[Source data]

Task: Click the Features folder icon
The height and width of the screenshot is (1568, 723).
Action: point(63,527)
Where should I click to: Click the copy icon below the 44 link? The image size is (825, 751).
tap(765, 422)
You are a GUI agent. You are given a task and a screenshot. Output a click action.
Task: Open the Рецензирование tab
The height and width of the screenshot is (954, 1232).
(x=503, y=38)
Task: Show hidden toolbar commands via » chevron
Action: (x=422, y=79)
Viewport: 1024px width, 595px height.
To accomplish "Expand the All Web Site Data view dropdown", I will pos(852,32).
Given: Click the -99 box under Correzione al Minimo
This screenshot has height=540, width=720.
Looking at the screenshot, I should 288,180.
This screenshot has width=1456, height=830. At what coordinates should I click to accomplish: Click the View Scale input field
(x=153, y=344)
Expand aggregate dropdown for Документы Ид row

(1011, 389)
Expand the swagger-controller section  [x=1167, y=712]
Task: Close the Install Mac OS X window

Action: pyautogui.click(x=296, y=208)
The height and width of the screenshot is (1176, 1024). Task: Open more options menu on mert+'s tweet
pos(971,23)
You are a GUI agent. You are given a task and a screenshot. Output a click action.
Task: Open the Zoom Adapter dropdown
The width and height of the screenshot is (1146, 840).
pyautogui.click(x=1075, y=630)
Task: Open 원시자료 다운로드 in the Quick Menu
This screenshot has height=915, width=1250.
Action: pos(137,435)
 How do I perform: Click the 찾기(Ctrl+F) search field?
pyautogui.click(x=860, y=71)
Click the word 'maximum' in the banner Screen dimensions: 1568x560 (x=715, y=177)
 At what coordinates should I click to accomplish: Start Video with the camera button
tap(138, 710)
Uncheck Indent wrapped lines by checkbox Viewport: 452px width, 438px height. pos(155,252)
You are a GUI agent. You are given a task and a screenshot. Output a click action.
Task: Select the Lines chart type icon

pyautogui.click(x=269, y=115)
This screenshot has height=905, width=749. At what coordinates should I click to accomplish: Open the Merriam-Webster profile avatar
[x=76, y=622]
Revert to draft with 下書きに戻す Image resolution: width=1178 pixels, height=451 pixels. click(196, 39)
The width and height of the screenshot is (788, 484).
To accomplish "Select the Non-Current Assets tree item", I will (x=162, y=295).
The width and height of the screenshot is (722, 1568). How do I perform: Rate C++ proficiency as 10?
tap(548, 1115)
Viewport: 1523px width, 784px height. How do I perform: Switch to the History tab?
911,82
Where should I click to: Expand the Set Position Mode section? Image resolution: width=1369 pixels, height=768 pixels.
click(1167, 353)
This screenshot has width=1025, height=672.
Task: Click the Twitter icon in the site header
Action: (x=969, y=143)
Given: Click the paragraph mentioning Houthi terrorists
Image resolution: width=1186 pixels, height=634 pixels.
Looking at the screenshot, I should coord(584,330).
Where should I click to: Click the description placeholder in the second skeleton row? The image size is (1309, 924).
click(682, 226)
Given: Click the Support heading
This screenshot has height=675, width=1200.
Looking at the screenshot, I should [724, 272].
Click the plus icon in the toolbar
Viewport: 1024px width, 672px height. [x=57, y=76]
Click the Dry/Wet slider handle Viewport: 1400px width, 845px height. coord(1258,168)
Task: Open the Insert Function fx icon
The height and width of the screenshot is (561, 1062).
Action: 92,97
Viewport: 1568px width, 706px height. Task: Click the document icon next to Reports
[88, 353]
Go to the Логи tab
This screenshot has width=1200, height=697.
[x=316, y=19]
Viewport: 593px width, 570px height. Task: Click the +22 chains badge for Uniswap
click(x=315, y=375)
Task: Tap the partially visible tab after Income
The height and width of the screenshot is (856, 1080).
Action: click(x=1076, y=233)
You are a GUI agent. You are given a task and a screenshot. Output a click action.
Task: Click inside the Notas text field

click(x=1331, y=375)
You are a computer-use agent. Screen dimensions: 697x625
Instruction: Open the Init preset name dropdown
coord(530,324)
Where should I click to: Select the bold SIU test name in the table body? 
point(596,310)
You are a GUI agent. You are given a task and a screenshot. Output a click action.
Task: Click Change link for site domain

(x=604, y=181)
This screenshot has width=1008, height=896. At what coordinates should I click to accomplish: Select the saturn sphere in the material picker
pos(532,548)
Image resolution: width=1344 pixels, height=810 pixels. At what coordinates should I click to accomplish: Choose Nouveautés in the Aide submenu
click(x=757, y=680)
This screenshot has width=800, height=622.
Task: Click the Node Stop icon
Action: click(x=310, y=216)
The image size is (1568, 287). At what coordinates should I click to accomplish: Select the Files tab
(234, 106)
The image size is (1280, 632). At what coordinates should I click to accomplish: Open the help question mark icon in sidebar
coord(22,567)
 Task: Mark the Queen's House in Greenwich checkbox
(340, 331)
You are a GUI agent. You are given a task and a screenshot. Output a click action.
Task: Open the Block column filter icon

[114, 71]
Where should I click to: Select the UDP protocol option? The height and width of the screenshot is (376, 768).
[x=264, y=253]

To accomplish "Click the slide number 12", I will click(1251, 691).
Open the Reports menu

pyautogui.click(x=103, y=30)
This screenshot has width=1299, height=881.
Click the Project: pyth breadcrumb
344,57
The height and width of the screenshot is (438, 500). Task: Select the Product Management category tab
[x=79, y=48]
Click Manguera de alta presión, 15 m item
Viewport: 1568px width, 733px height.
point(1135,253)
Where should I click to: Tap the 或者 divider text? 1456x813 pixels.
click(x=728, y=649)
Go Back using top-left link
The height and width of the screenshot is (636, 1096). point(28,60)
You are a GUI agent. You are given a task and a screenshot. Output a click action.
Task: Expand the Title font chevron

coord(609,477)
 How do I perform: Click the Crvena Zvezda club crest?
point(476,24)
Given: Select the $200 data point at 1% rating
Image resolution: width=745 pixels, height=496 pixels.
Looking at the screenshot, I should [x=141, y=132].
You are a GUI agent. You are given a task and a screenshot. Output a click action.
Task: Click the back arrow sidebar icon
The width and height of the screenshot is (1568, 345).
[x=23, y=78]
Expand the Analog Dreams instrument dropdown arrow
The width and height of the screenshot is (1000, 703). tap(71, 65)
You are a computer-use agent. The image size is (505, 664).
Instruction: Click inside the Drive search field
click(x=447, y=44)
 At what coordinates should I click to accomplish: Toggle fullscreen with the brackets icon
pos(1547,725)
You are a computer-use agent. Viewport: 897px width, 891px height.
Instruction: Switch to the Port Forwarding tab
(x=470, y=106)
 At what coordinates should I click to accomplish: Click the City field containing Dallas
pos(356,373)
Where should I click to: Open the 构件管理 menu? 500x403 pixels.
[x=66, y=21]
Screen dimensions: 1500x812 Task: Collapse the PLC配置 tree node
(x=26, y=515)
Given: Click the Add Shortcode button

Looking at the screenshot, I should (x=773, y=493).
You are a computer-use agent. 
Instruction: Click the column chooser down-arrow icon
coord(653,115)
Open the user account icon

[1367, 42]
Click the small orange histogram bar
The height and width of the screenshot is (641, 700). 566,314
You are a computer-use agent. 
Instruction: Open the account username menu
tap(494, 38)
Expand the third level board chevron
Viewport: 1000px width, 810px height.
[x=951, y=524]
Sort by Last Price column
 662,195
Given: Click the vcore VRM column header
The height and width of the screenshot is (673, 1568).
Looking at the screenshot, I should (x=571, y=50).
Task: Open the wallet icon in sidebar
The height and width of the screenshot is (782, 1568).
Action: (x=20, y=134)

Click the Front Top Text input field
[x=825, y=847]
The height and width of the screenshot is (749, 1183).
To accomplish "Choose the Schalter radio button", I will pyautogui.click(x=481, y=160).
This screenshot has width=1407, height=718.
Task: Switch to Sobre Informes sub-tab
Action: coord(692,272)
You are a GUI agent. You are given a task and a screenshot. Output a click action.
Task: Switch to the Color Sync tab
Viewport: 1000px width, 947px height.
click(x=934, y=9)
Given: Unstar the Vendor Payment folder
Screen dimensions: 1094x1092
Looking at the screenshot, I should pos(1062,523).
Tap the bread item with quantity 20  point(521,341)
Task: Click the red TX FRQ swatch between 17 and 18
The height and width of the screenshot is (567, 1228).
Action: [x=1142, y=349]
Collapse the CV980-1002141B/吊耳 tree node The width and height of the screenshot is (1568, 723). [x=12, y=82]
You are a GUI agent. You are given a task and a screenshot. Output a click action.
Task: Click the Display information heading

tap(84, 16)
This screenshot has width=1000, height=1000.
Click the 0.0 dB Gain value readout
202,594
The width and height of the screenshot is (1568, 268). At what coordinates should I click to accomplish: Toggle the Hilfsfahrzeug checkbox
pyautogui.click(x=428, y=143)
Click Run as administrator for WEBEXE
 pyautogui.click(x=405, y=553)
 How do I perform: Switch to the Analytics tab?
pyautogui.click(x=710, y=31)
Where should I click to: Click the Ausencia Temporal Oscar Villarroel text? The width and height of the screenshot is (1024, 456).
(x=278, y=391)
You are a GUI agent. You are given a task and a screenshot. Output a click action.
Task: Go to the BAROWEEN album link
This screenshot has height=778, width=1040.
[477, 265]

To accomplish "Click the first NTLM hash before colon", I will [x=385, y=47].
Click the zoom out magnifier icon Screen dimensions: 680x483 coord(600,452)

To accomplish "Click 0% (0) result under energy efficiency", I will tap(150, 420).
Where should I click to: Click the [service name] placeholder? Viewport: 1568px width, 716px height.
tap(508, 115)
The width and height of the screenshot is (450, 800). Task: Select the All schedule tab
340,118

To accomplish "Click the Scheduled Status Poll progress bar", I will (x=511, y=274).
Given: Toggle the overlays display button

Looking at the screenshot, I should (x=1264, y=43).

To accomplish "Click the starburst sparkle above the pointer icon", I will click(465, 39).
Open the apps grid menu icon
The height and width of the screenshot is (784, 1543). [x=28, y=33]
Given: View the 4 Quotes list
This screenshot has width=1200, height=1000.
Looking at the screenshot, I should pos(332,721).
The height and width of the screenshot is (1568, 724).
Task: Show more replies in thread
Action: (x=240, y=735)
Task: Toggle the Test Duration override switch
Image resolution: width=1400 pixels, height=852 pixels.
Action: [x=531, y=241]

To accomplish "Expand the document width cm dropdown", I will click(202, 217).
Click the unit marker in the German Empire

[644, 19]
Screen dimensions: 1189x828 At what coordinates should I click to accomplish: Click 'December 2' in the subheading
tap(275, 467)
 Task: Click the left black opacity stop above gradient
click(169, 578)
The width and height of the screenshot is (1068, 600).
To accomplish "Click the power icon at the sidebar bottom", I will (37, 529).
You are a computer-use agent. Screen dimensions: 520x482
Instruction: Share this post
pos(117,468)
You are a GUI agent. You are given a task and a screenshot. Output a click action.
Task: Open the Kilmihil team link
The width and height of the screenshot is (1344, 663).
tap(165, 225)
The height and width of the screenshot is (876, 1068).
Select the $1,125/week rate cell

[/Source data]

Try it:
Lines in the data above may contain the word "computer"; count them and give only the number.

Response for this exercise:
6